Source passage:
────────────────────
A photo of the Catholic nun in a simple white habit, her hands spread, pleading with junta forces in the early weeks of mass protests against the putsch, went viral in the majority-Buddhist country and made headlines around the world.
Two people at the demonstration in early March in northern Kachin state were shot dead, with Sister Ann Rose later rushing an injured child to hospital.
In the confusion and chaos she had no idea the photo had been taken, or the impact it would have, she told AFP.
"Only when I arrived back home, I got to know that my friends and family were so worried about me," she said, adding her mother had scolded her in tears for taking such a risk.
"When I look at that photo, I can't even believe myself that I was there to save people's lives amid the chaotic shooting and running," she said.
"I believe God gave me the courage... I myself wouldn't be courageous enough to do that."
Running from the military is something Sister Ann Rose knows from her childhood in conflict-wracked Shan state in eastern Myanmar under a previous junta.
The daughter of a pastor father and a teacher mother, she was forced to flee her home when she was nine, with a fear of soldiers now imprinted in her brain that she worries is being repeated in children today.
"I used to run as a little kid when they entered the village... whenever I see soldiers and police in uniforms, I get scared, even now," she said.
But on that March day in Myitkyina "I couldn't think to be scared", she added.
"I just thought I needed to help and save the protesters."
In the following days the junta's crackdown spiralled, with Amnesty International later saying it had documented atrocities including the use of battlefield weapons on unarmed protesters.
────────────────────
Records supplied:

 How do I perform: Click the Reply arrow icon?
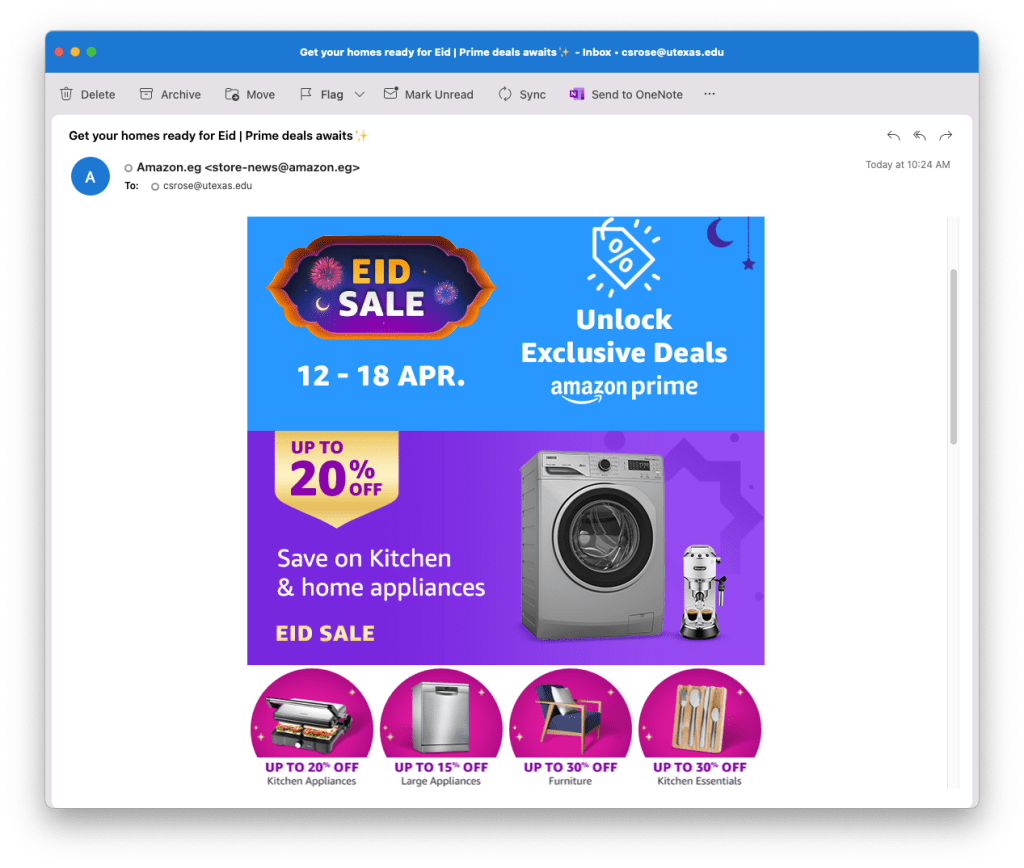(x=893, y=136)
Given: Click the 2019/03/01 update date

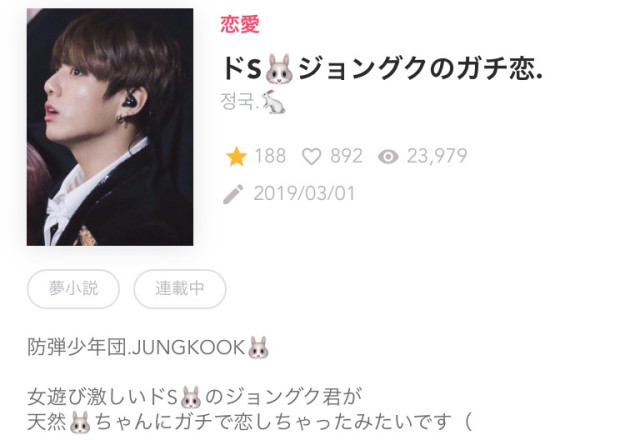Looking at the screenshot, I should click(304, 194).
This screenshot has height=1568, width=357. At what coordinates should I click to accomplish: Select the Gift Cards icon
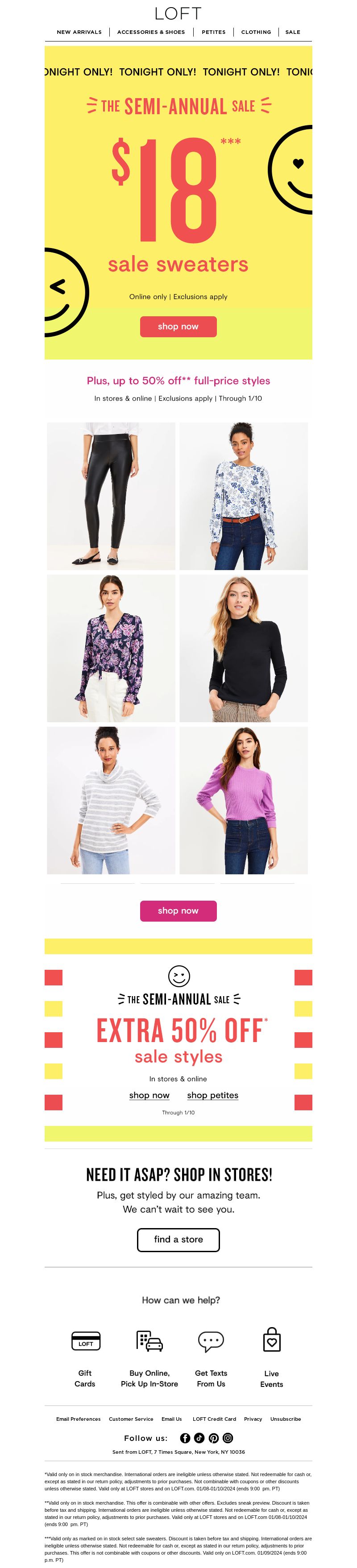coord(86,1340)
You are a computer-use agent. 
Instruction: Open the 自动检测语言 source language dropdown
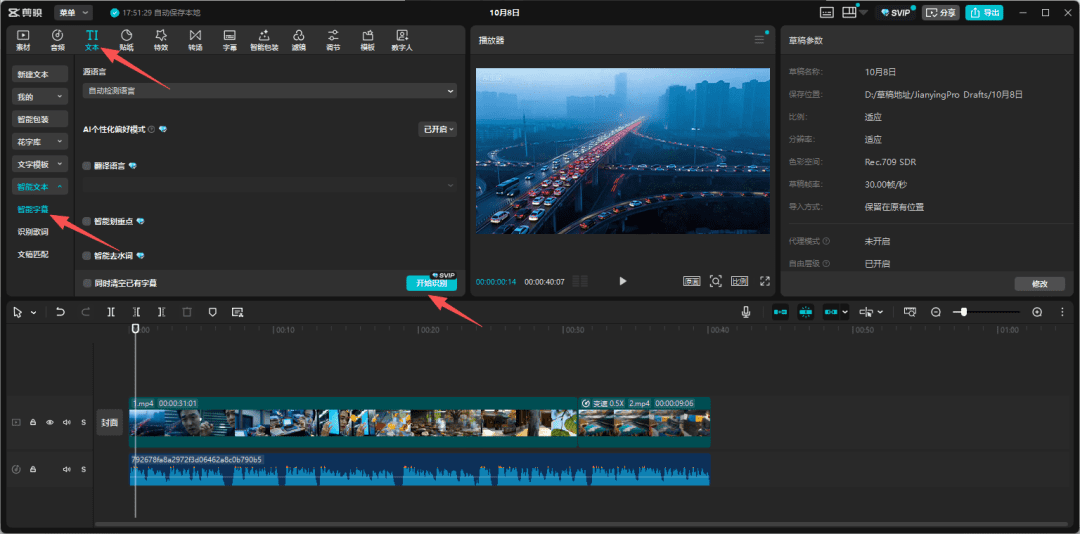[x=269, y=91]
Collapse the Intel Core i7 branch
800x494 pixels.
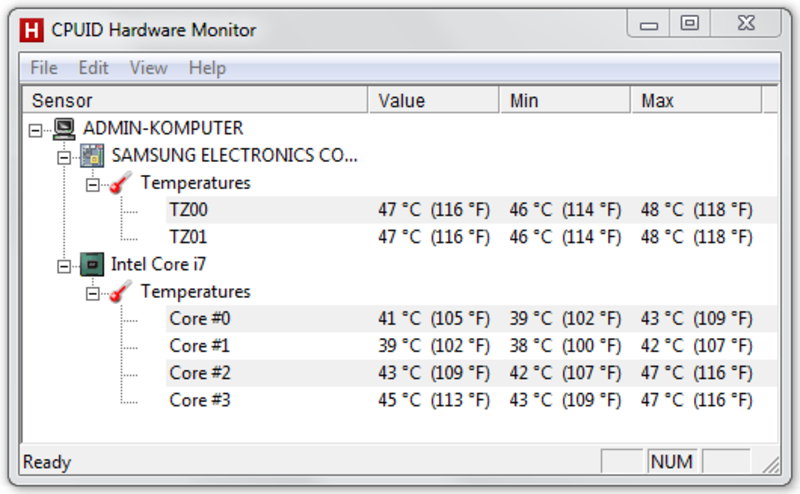click(x=64, y=266)
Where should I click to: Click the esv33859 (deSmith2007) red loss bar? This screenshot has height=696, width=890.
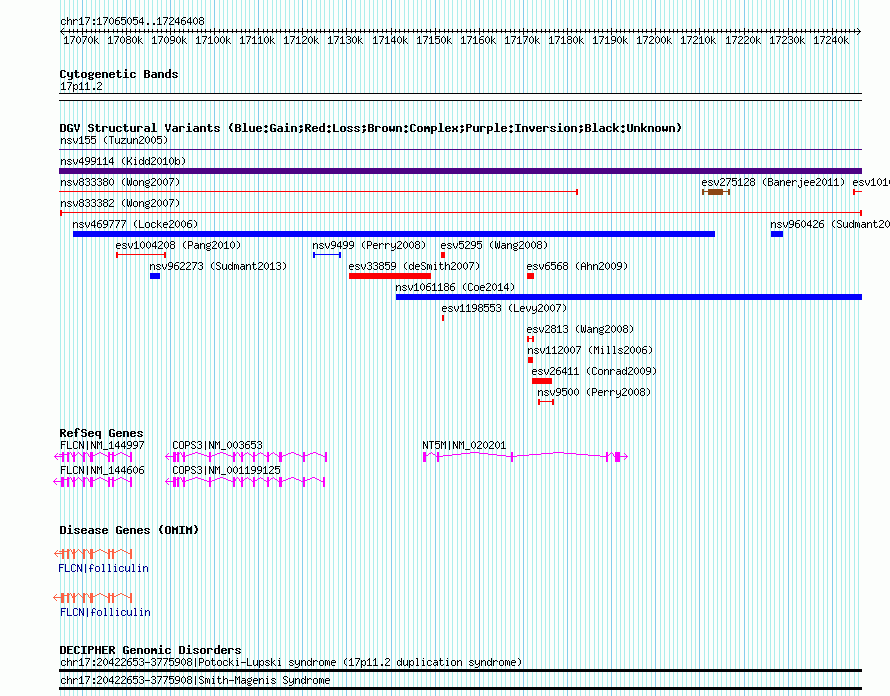coord(389,276)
────────────────────
Questions to answer:
[A] According to the Sister Ann Rose article, how old was she when she had to flee her home?
[B] Rewrite the Sister Ann Rose article, everything from "Two people at" down to "a previous junta.", putting "reporters" in place of "AFP".
[C] Write the next part of the Sister Ann Rose article, picking up after its final sentence.
These records come from a source separate from the Sister Ann Rose article.

Per-task outputs:
[A] She was nine.

[B]
Two people at the demonstration in early March in northern Kachin state were shot dead, with Sister Ann Rose later rushing an injured child to hospital.
In the confusion and chaos she had no idea the photo had been taken, or the impact it would have, she told reporters.
"Only when I arrived back home, I got to know that my friends and family were so worried about me," she said, adding her mother had scolded her in tears for taking such a risk.
"When I look at that photo, I can't even believe myself that I was there to save people's lives amid the chaotic shooting and running," she said.
"I believe God gave me the courage... I myself wouldn't be courageous enough to do that."
Running from the military is something Sister Ann Rose knows from her childhood in conflict-wracked Shan state in eastern Myanmar under a previous junta.

[C]
More than 1,400 civilians have been killed and over 10,000 arrested, according to a local monitoring group.
- 'No longer have freedom' -
Sister Ann Rose has discovered there is a price to pay for publicly standing up to the junta.
She said she has been detained several times by security forces, who asked to check her phone and took photos of her.
She is not involved with politics but is now too scared to go out alone, she added.
"I no longer have freedom," the devotee said.
The nun -- who previously trained as a nurse -- now works at camps housing displaced people in Kachin state, the site of a years-long conflict between ethnic armed groups and the military.
Fighting in Kachin and elsewhere in the north of the country bordering China has lulled recently -- analysts say at Beijing's insistence -- but elsewhere horrific violence continues.
Junta troops were recently accused of a massacre on Christmas Eve after the charred remains of dozens of bodies were discovered on a highway in the east of the country.
Seeing the bloody cycle of clashes and reprisals "it feels like my heart is going to burst", Sister Ann Rose said.
But her faith gives her hope, and a sense of purpose.
"Thanks to God, I am alive... Maybe he wants to use me for good."